(Target position data)

____________

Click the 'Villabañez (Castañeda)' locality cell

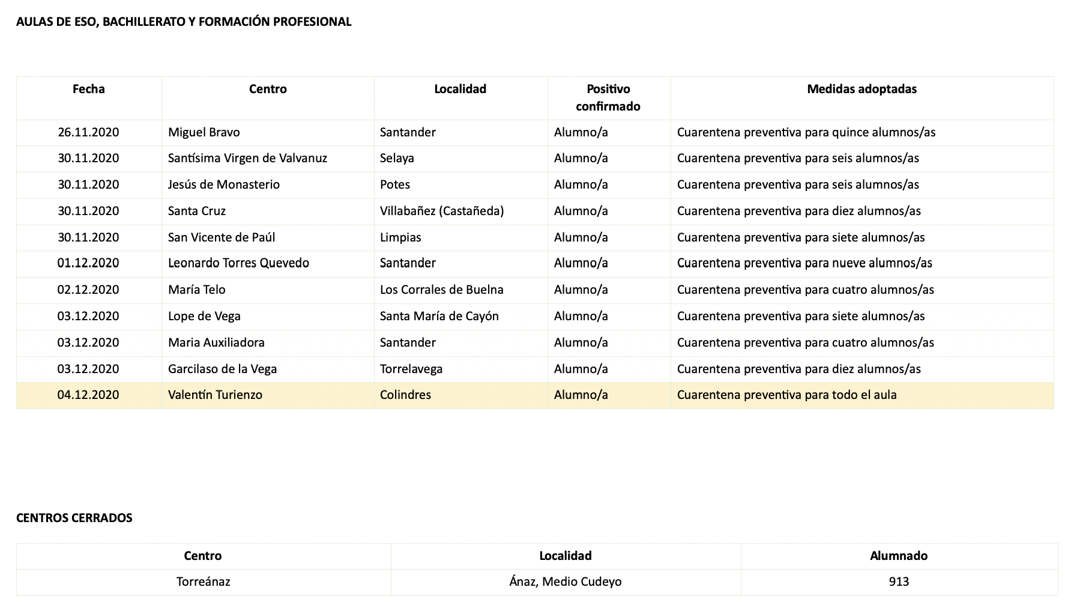tap(442, 211)
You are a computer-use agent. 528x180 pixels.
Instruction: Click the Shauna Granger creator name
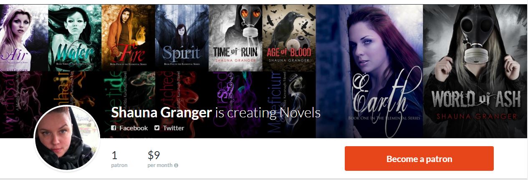point(162,113)
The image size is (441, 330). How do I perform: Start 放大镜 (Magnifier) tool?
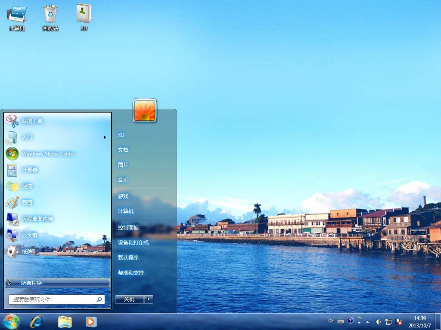point(30,235)
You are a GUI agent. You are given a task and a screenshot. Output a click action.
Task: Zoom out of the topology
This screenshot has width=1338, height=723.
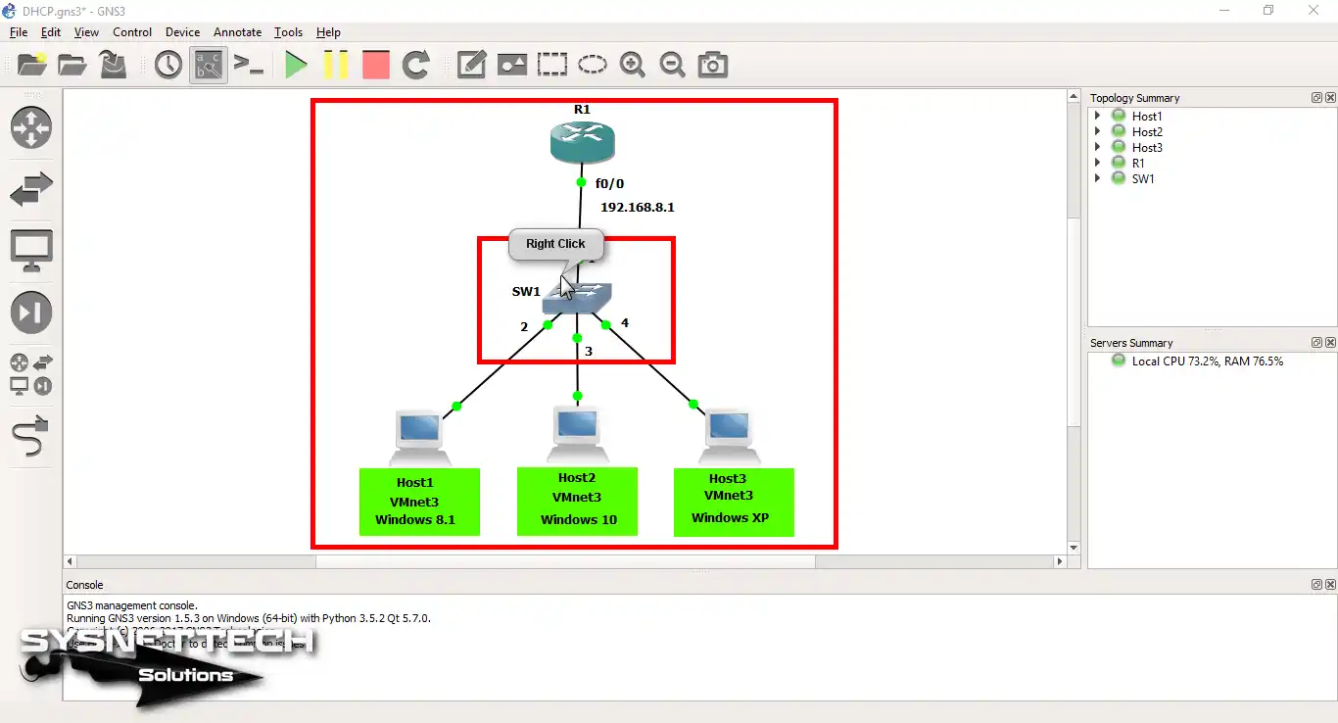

____________

- INSTRUCTIONS TO FOLLOW -
Turn every line of the data above into a JSON list of strings, one string per line, with blank lines skipped. Leave the pictures out of your answer.

- REPLY -
[
  "Click the 'Villabañez (Castañeda)' locality cell",
  "tap(442, 211)",
  "You are a computer-use agent. 528x180 pixels.",
  "Instruction: Click the Shauna Granger creator name",
  "point(162,113)",
  "The image size is (441, 330). How do I perform: Start 放大镜 (Magnifier) tool?",
  "point(30,235)",
  "You are a GUI agent. You are given a task and a screenshot. Output a click action.",
  "Task: Zoom out of the topology",
  "This screenshot has width=1338, height=723."
]